[[ ENTRIES SHOWN open ]]
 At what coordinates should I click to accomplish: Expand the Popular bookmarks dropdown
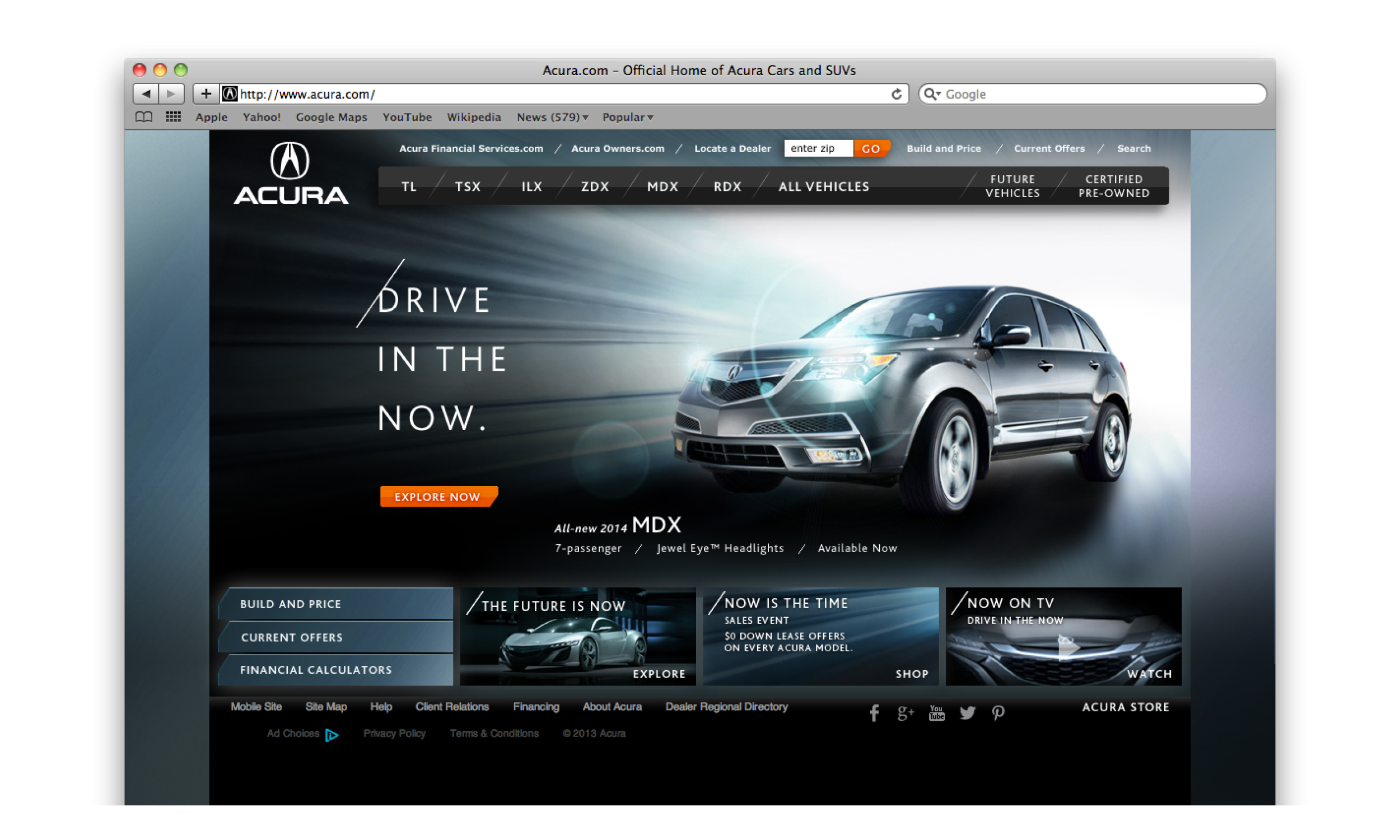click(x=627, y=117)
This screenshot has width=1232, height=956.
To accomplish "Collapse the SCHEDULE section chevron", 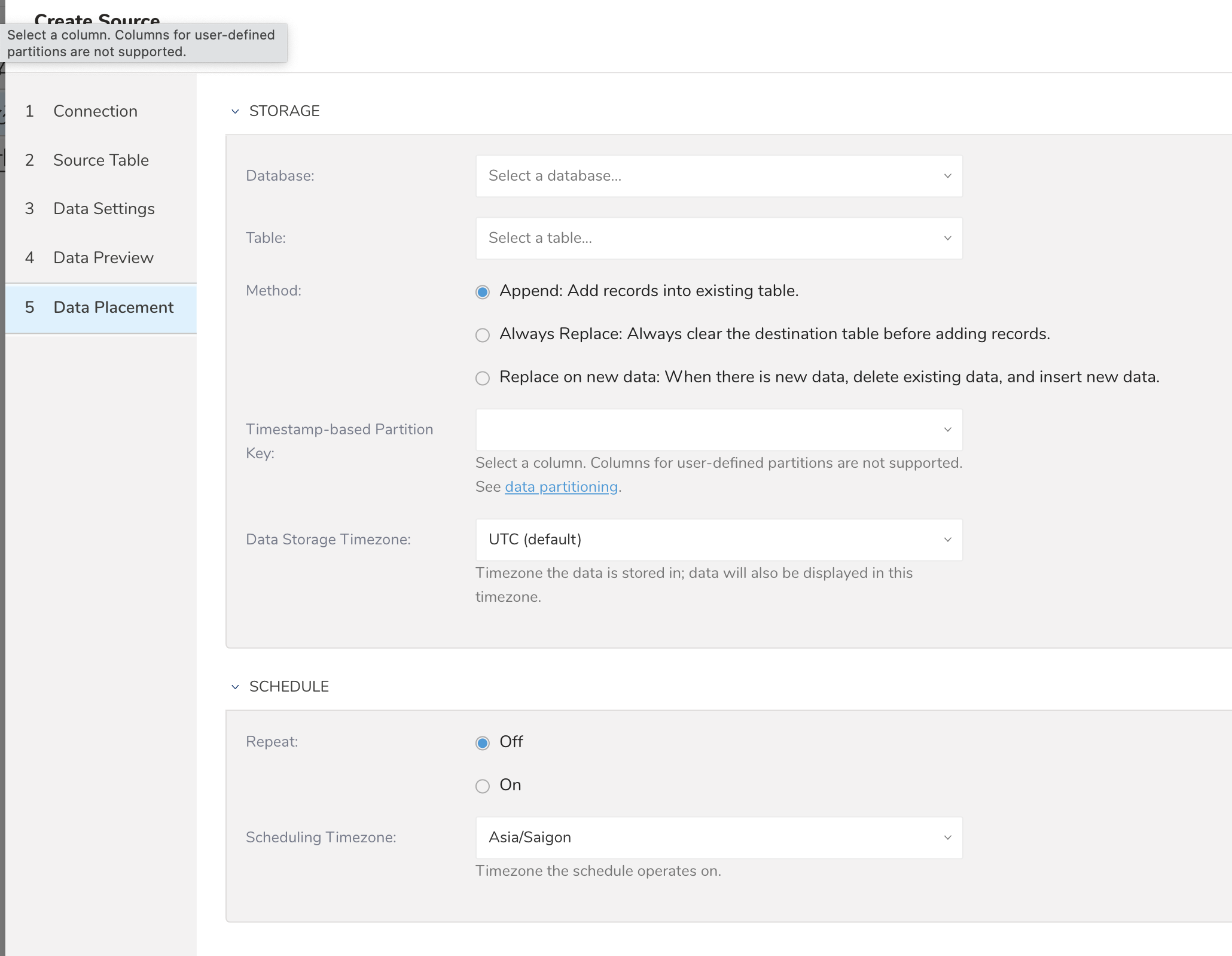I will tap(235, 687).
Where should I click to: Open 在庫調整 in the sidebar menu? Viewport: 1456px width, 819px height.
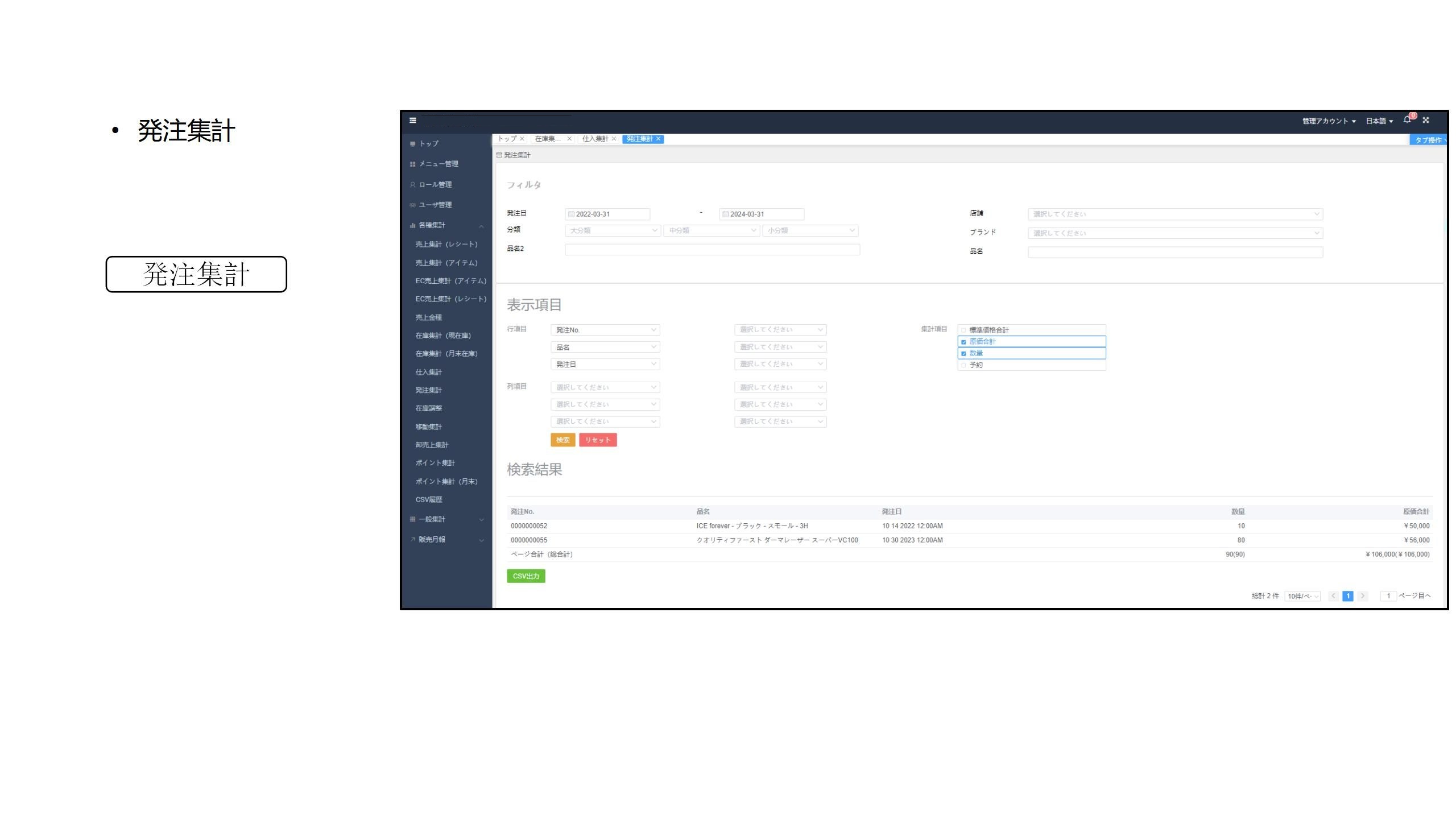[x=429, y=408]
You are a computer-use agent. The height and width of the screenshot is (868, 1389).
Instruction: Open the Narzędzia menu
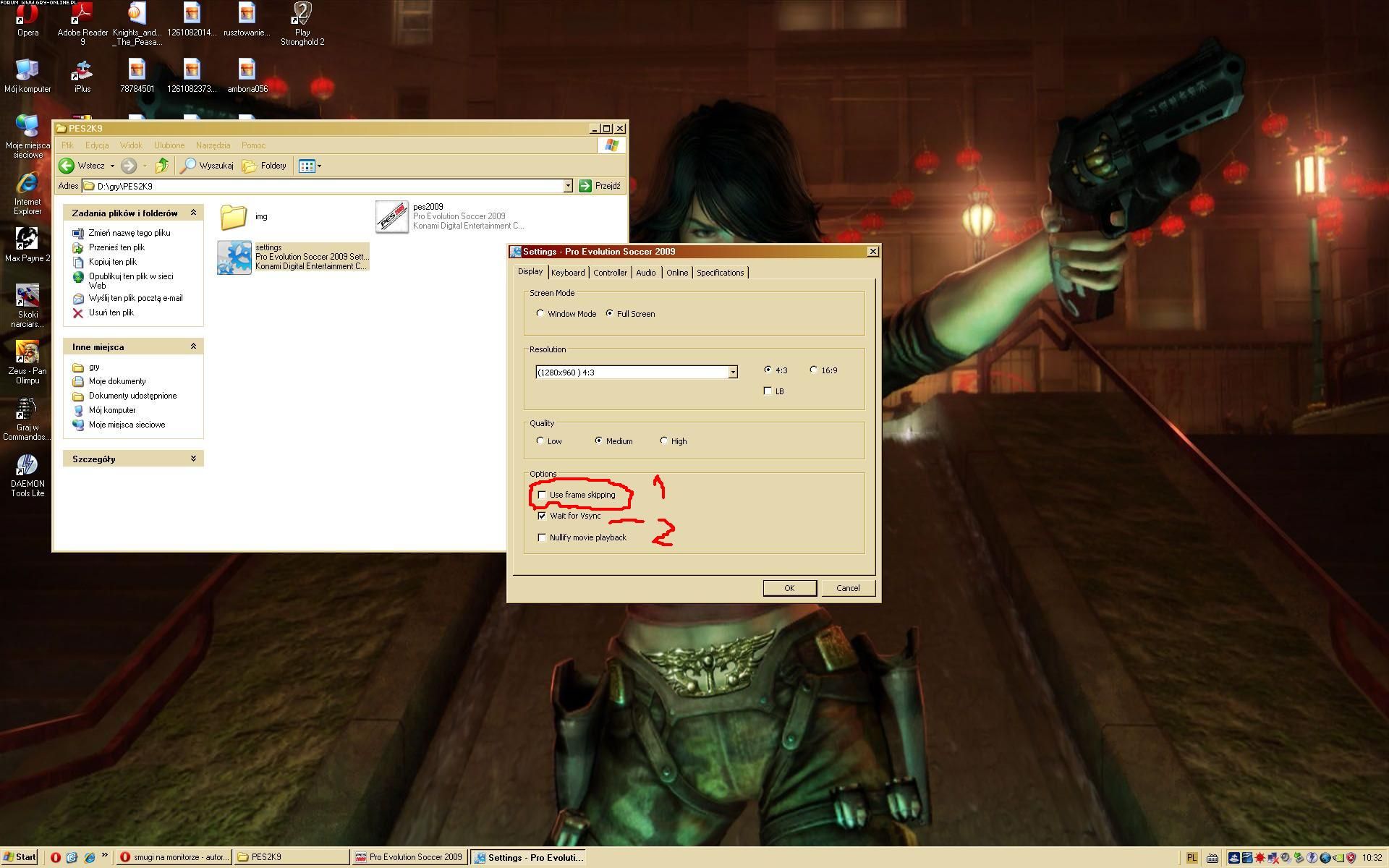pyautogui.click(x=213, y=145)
[[ ENTRIES SHOWN closed ]]
Which lines of the data above contain the string "screenshot"? Copy each of them.

This screenshot has width=1232, height=956.
You are a computer-use agent. The height and width of the screenshot is (868, 1389).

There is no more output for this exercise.